The traditional holidays in our house when I was a child were spent timing elaborate meals around football games. My father tried to make pleasant chitchat and eat as much as he could during halftime. At Christmas he found time to have a cup or two of holiday beer and do this holly-shaped bow tie. But he didn't truly shine until valentines day.
I don't know whether it was because work at the office slowed during February or because the football season was over. But Valentines Day was the time my father chose to show his love for the special people in his life. Over the years I fondly thought of him as my "valentine man". My first recollection of the magic he could bring to Valentines Day came when I was six. For several days I had been cutting out valentines for my classmates. Each of us was to decorate a "mailbox" and put it on our desk for others to give us cards. That box and its contents ushered in a succession of bittersweet memories of my entrance into a world of popularity contests marked by the number of cards received, the teasing of boyfriends/girlfriends and the tender care I gave to the card from the cutest boy in class.
That morning at the breakfast table I found a card and a gift- wrapped package at my chair. The card was signed "love, dad", and the gift was a ring with a small piece of red glass to represent my birthstone, a ruby. There is little difference between red glass and rubies to a child of six, and I remember wearing that ring with a pride that all the cards in the world could not surpass. As I grew older, the gifts gave way to heart-shaped boxes filled with my favorite chocolates and always included a special card signed "love, dad" .In those years my "thank-yous" became more of a perfunctory response. The cards seemed less important, and I took for granted that the valentine would always be there. Long past the days of having a "mailbox" on my desk, I had placed my hopes and dreams in receiving cards and gifts from “significant others”, and "love, dad" just didn't seem quite enough.
If my father knew then that he had been replaced, he never let it show. If he sensed any disappointment over valentines that didn’t arrive for me, he just tried that much harder to create a positive atmosphere, giving me an extra hug and doing what he could to make my day a little brighter.
My mailbox eventually had a rural address, and the job of hands delivering candy and cards was relegated to the U.S. Postal service. Never in ten years was my father’s package late-- nor was it on the valentines day eight years ago when I reached into the mailbox to find a card addressed to me in my mother's handwriting.

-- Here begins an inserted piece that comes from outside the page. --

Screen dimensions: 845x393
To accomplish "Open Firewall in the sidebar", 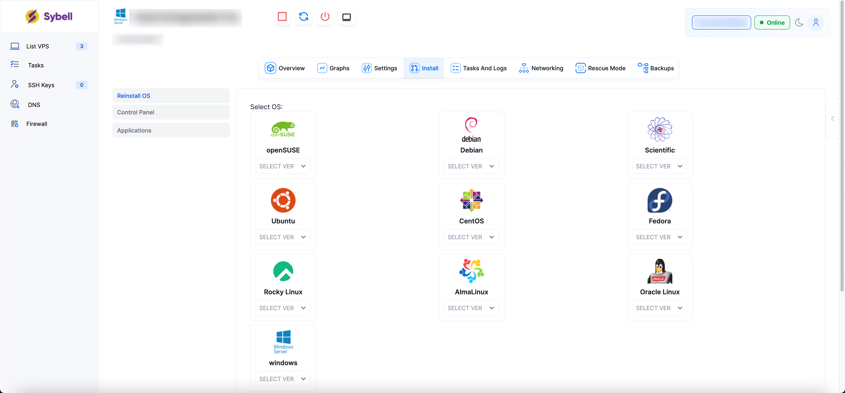I will tap(36, 124).
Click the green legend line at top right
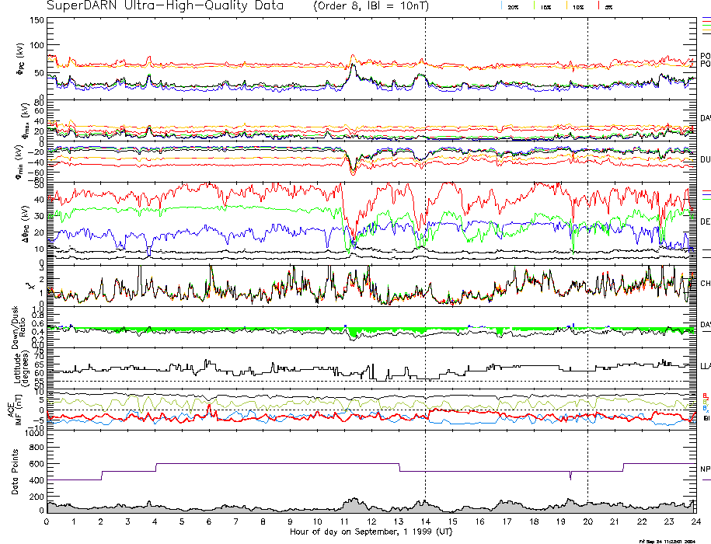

It was the kind of card that comes in an inexpensive assortment box sold by a child going door-to-door to try to earn money for a school project. It was the kind of card that you used to get from a grandmother or an aging aunt or, in this case, a dying father. It was the kind of card that put a lump in your throat and tears in your eyes because you knew the person no longer was able to go out and buy a real valentine. It was a card that signaled this would be the last you would receive from him.
The card had a photograph of tulips on the outside, and on the inside my mother had printed "happy valentines day". Beneath it, scrawled in barely legible handwriting, was "love, dad". His final card remains on my bulletin board today. It's a reminder of how special fathers can be and how important it has been to me over the years to know that I had a father who continued a tradition of love with a generosity of spirit, simple acts of understanding and an ability to express happiness over the people in his life. Those things never die, nor does the memory of a man who never stopped being my valentine.